Best Practice Beispiel beim Fachtag der Diakonie in Recklinghausen:Kompetenzzentrum der FHM stellt Personalentwicklungsmodelle für Menschen mit Behinderung vor

Beim Fachtag der Diakonie Rheinland Westfalen Lippe e.V. "Die Werkstatt für behinderte Menschen als personenzentrierter Dienstleister" präsentierten Beate Brechmann (Leitung vom Kompetenzzentrum der FHM) und Andrea Hünneke (Leitung Berufsbildungswerk Pro Werk Bethel) gemeinsam ein Konzept wie ein Personalentwicklungsinstrument des ersten Arbeitsmarktes auch erfolgreich bei Menschen mit Handicap eingesetzt werden kann. 

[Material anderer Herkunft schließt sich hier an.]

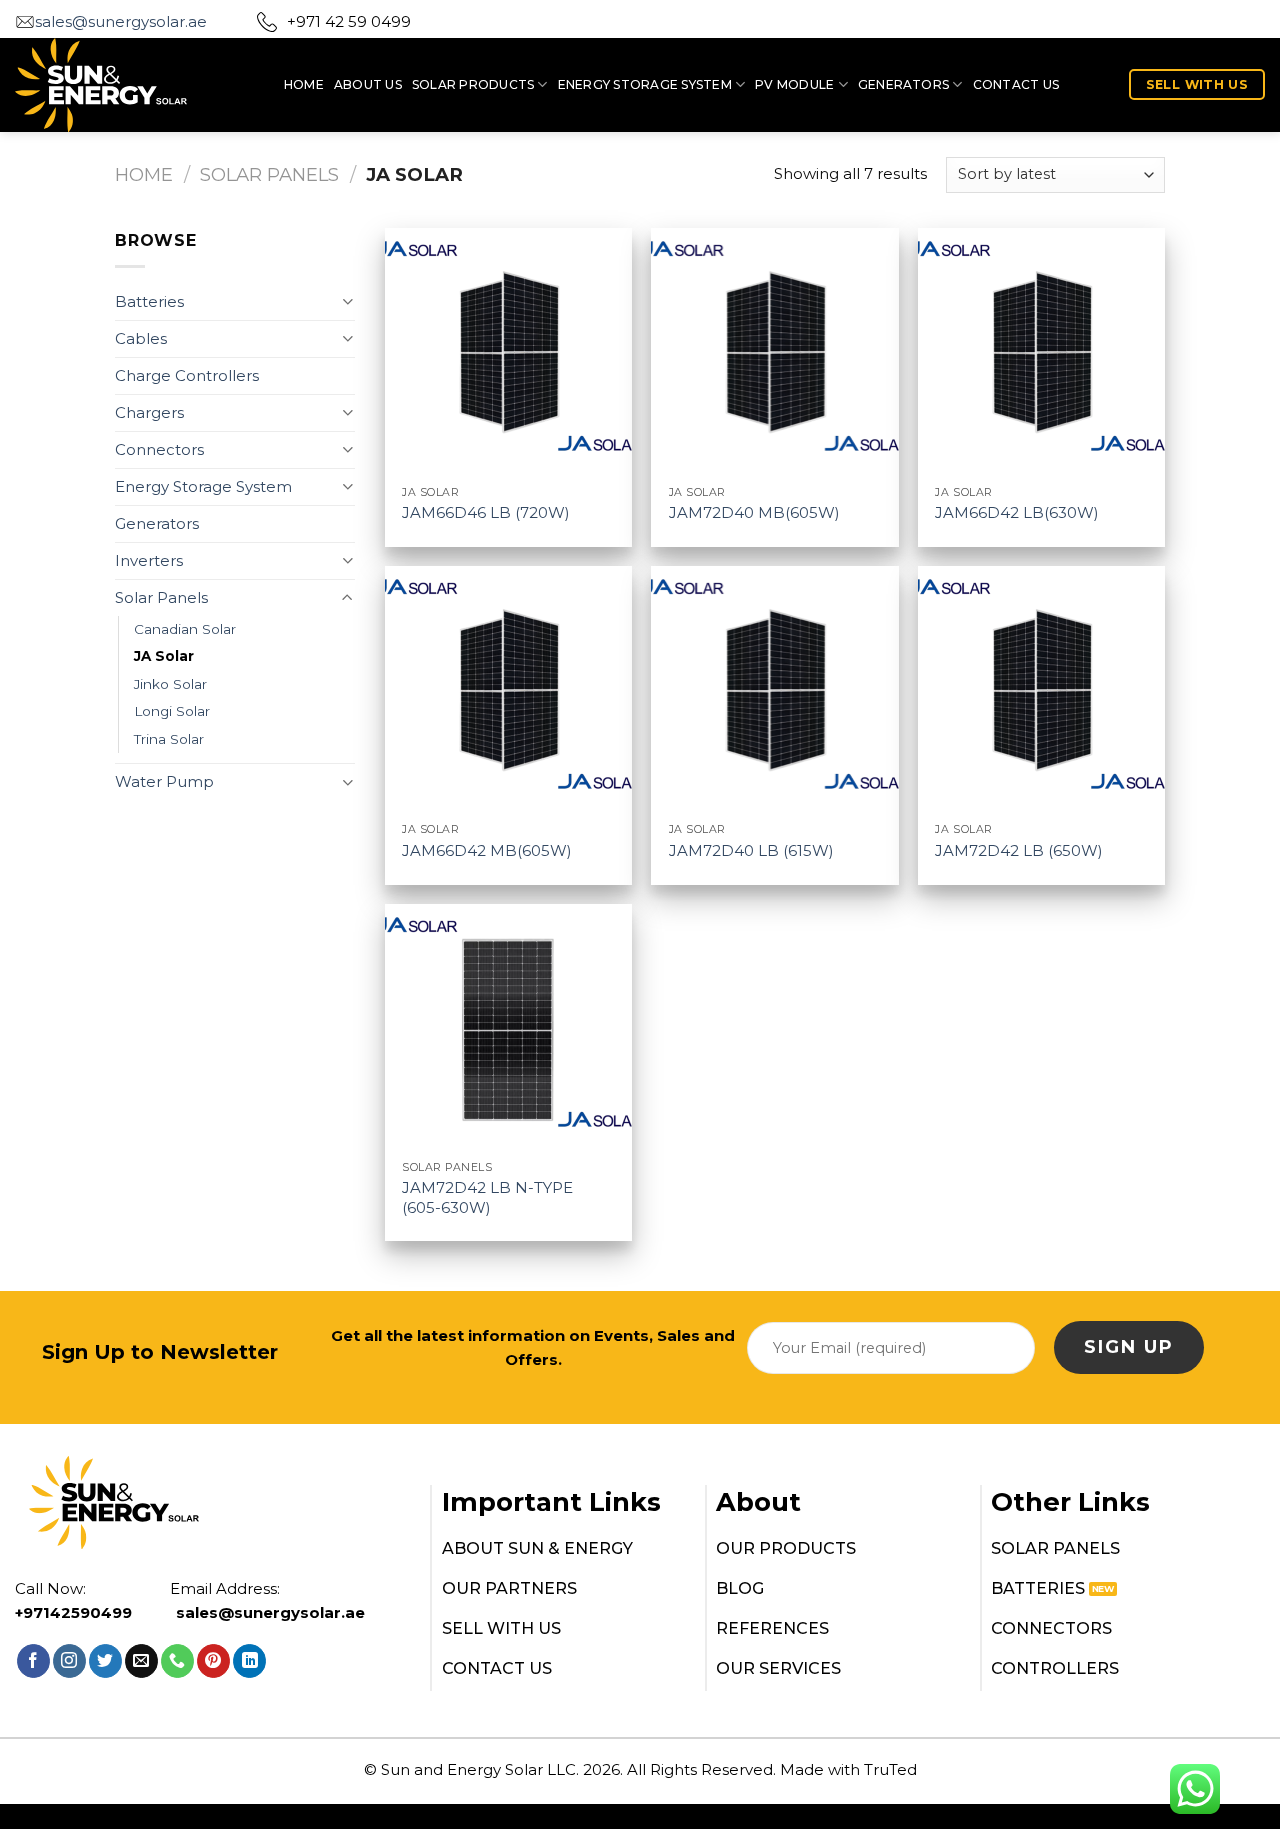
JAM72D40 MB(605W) (754, 512)
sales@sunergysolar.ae (121, 21)
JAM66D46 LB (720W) (486, 512)
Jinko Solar (170, 684)
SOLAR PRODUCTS (473, 84)
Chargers (149, 412)
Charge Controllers (187, 375)
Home (144, 174)
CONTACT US (1016, 84)
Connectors (159, 449)
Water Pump (164, 781)
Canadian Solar (185, 629)
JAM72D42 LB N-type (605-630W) (487, 1197)
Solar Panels (269, 174)
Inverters (149, 560)
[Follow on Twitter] (105, 1661)
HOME (304, 84)
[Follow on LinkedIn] (249, 1661)
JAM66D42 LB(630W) (1017, 512)
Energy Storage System (645, 84)
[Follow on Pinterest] (213, 1661)
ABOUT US (368, 84)
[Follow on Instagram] (69, 1661)
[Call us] (177, 1661)
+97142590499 (73, 1612)
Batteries (149, 301)
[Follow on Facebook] (33, 1661)
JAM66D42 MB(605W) (487, 850)
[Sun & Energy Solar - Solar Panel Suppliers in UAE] (134, 85)
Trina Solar (169, 739)
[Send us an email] (141, 1661)
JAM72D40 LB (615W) (751, 850)
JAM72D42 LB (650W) (1019, 850)
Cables (141, 338)
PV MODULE (794, 84)
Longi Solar (172, 711)
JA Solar (164, 656)
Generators (903, 84)
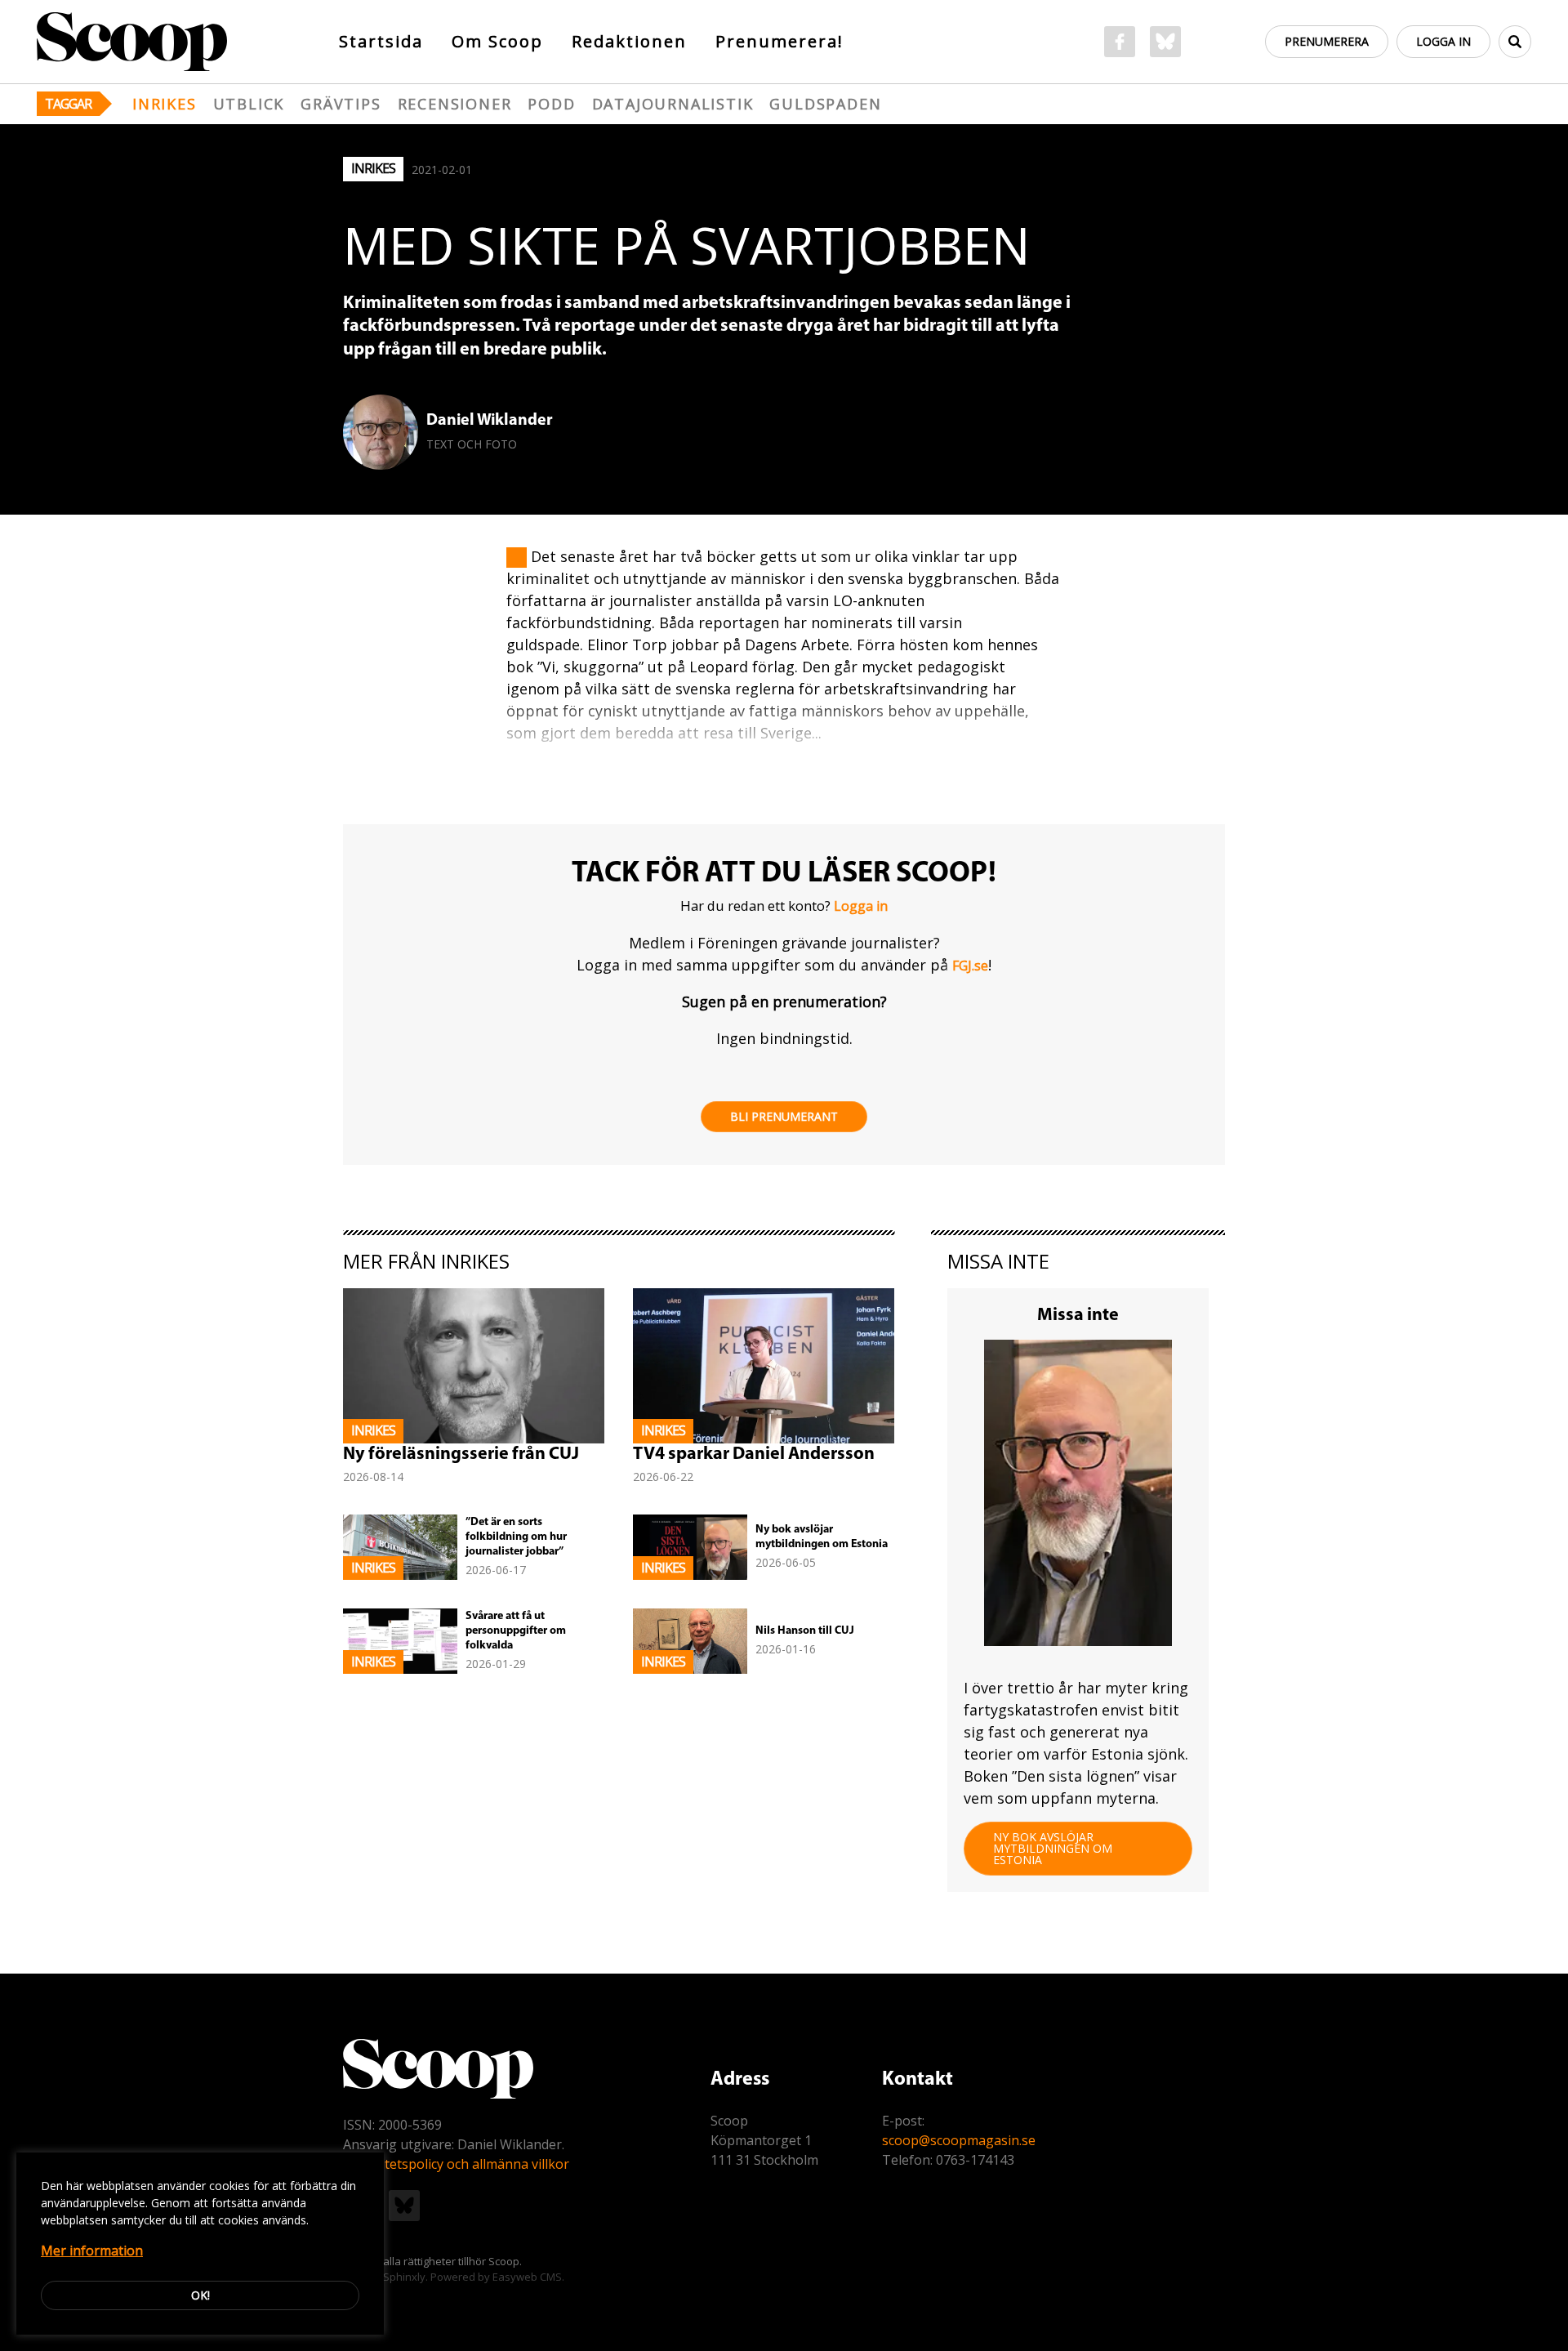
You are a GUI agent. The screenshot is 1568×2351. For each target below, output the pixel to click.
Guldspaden (825, 104)
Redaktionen (629, 41)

Das Best Practice Modell und Personalentwicklungsinstrument „KODE®“ (= Kompetenz-Diagnostik und –entwicklung), das national und international von Organisationen eingesetzt wird, wurde im wertkreis Gütersloh das erste Mal überhaupt bei Menschen mit geistiger und psychischer Behinderung eingesetzt. Das wertschätzende Verfahren fokussiert auf die Stärken (und nicht die Defizite) der Menschen.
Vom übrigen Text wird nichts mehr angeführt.